No, he did not like eggs to eat, did Jack Yap. But oh!
The feel of them, smooth and warm and brown, or cool and white as porcelain.
How the quail laid them mottled and the robin laid them blue. The pure, bright
owl egg. The egg of cormorant so coral-rough against the skin. And how the eggs
of heron and egret were like the children of the moon.

And didn’t Jack Yap love to hold them, carefully, his
naked palm a cradle, and him barely breathing? Didn’t he love, slowly, so
deliberately, to squeeze his thin, strong fingers, ’til they cut like wires
through the shell and shattered it? Or–if the eggs were too large, dark
as lapis, green as jade, he would shake them like a baby shakes his rattle,
like a shaman shakes his bag of bones, then dash them to the ground.

This always made Pudding laugh and laugh.

“You like that Pudding?” asked Jack Yap.

“Murr!” said Pudding, nodding his great, wispy head. The
vigor of the gesture almost sent Jack Yap flying off his brother’s shoulders.

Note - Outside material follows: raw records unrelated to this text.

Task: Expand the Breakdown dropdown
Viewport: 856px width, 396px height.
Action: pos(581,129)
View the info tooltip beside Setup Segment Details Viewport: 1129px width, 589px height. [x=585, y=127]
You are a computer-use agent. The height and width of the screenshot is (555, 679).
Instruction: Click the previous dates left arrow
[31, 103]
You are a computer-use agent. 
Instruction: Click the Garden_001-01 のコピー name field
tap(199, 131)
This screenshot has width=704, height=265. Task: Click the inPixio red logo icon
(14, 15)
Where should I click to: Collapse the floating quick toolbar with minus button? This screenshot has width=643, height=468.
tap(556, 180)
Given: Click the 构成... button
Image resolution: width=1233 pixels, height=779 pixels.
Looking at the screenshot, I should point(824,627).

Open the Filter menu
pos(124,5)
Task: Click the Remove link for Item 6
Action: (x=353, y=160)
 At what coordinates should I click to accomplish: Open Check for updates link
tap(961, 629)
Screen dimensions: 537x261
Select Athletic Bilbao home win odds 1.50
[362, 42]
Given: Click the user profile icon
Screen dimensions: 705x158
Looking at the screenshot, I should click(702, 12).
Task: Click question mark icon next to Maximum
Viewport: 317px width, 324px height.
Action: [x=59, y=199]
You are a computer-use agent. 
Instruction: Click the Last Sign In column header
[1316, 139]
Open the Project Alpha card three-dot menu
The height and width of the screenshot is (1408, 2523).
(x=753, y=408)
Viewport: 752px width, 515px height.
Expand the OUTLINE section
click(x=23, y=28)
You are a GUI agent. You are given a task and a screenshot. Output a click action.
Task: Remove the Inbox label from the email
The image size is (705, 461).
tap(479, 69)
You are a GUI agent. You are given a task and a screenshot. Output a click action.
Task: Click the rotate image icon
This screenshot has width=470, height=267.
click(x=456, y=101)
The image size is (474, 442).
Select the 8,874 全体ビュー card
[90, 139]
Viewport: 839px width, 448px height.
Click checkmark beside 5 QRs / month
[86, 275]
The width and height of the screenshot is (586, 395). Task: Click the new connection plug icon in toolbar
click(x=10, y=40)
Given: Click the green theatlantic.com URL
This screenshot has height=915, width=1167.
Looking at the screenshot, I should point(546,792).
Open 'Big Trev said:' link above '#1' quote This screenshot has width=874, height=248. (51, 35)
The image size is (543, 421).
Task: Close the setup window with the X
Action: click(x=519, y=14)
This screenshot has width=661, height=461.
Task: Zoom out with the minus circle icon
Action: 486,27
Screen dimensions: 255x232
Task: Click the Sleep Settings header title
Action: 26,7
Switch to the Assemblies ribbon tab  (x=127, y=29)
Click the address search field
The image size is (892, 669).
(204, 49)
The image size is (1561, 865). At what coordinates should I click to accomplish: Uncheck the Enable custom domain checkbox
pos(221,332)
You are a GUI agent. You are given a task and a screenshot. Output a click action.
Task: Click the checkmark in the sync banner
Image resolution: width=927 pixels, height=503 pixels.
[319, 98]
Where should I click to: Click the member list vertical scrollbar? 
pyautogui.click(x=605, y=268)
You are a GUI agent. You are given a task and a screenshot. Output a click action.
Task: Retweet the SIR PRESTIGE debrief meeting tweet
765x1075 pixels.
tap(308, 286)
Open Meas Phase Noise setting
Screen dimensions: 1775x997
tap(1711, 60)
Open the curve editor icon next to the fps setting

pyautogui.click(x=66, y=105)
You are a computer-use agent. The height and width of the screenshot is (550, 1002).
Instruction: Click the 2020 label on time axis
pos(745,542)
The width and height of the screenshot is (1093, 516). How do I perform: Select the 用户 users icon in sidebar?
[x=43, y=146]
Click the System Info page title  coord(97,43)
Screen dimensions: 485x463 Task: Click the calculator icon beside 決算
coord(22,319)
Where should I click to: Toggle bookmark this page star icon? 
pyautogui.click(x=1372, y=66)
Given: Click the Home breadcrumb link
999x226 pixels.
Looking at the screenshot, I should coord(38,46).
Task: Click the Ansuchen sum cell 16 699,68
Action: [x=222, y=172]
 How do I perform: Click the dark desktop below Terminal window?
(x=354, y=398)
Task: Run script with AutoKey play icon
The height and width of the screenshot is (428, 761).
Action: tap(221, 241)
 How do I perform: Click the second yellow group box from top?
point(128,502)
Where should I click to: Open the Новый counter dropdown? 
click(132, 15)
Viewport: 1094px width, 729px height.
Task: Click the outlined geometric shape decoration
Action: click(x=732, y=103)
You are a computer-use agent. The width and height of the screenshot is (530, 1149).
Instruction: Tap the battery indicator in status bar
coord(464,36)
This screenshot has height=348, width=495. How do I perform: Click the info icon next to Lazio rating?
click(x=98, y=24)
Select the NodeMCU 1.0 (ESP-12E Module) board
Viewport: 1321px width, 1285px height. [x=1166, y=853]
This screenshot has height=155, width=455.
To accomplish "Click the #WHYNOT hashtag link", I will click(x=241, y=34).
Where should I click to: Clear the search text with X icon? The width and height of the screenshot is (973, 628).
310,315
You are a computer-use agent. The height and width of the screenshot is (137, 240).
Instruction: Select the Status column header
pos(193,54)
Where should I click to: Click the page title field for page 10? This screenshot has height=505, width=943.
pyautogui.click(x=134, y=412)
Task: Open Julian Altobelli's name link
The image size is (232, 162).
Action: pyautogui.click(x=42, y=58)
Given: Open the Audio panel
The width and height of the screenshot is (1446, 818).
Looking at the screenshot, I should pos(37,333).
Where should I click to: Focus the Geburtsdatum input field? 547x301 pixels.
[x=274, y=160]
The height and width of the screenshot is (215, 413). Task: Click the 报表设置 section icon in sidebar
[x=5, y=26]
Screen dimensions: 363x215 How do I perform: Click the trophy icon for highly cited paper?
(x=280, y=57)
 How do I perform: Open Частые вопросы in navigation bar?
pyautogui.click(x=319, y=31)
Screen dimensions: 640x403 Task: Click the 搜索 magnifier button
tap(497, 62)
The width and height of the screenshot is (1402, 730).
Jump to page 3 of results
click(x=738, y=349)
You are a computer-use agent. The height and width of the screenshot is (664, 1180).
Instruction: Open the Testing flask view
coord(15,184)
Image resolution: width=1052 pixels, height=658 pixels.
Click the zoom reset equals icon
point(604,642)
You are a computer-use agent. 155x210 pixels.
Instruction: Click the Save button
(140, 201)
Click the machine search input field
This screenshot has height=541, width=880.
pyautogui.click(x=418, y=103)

“Let’s sing the egg song!” said Jack Yap.

And Pudding laughed, his tiny pearl teeth glinting. What
he did then passed for singing in his own head, but was really more of a
forlorn baying that echoed hill to hill and sent small things scurrying for
burrow and nest.

“That’s the way to do it, Puds,” said Jack Yap absently.
His long eyes scanned for the glimmer and glitter of eggs. Best of all the eggs
in the hills, Jack Yap loved to hunt and break the skinchangers’ eggs.

These eggs were rare. Jack Yap had found three of them
in as many years. In that time, he’d broken two hundred bird eggs and trampled
countless nests of tortoise and crocodile. He’d set fire to a dozen threads of
faerie egg, which were like glass beads strung on spider webs. Each tiny egg
was a different hue; each chimed like a silver bell. Thirteen dragon eggs he’d
soaked in acid, until they were brittle and discolored and gave off the odor of
six days dead. Forty banshee eggs he’d pierced with a steel pin and drained,
leaving the shells–black as the mouth of midnight–empty.

In those hills, even the creatures that seemed to be
mammals would lay eggs. A unicorn, for example, is not a lion, goat, white mare
or rhinoceros; it is a magical thing, and the egg it lays is golden and furred
in spines.

But of all these eggs, Jack Yap yearned for the
skinchanger’s egg. And when he found one that day with Pudding, he rejoiced.

“There it is, Puds,” he whispered. “Oh, isn’t it a beaut?
Put me down.”

The egg, nestled between two boulders, was unnaturally
large, even for its type. Perhaps the others he had rooted out had been young
eggs, still expanding. This one required both his slender hands to hold it. He
gazed deeply into the shell, and it was like peering into a mirror, then a pool
of clear water, then a faceted crystal. At the heart of the crystal was a
shadow, a flame. Then the flame was gone, whisked out. Perhaps it never had
been. Perhaps Jack Yap was imagining things again; his Marm always called him a
chaff-for-brains dreamer. Now the shell was opaque as pearl, now iridescent as
opal and giving off a heat like an open forge. It began sweating beads of
perfumed oil: jasmine, honeysuckle, lavender, rose, citrus. Jack Yap sniffed and
sniffed, and never could sniff the same smell twice.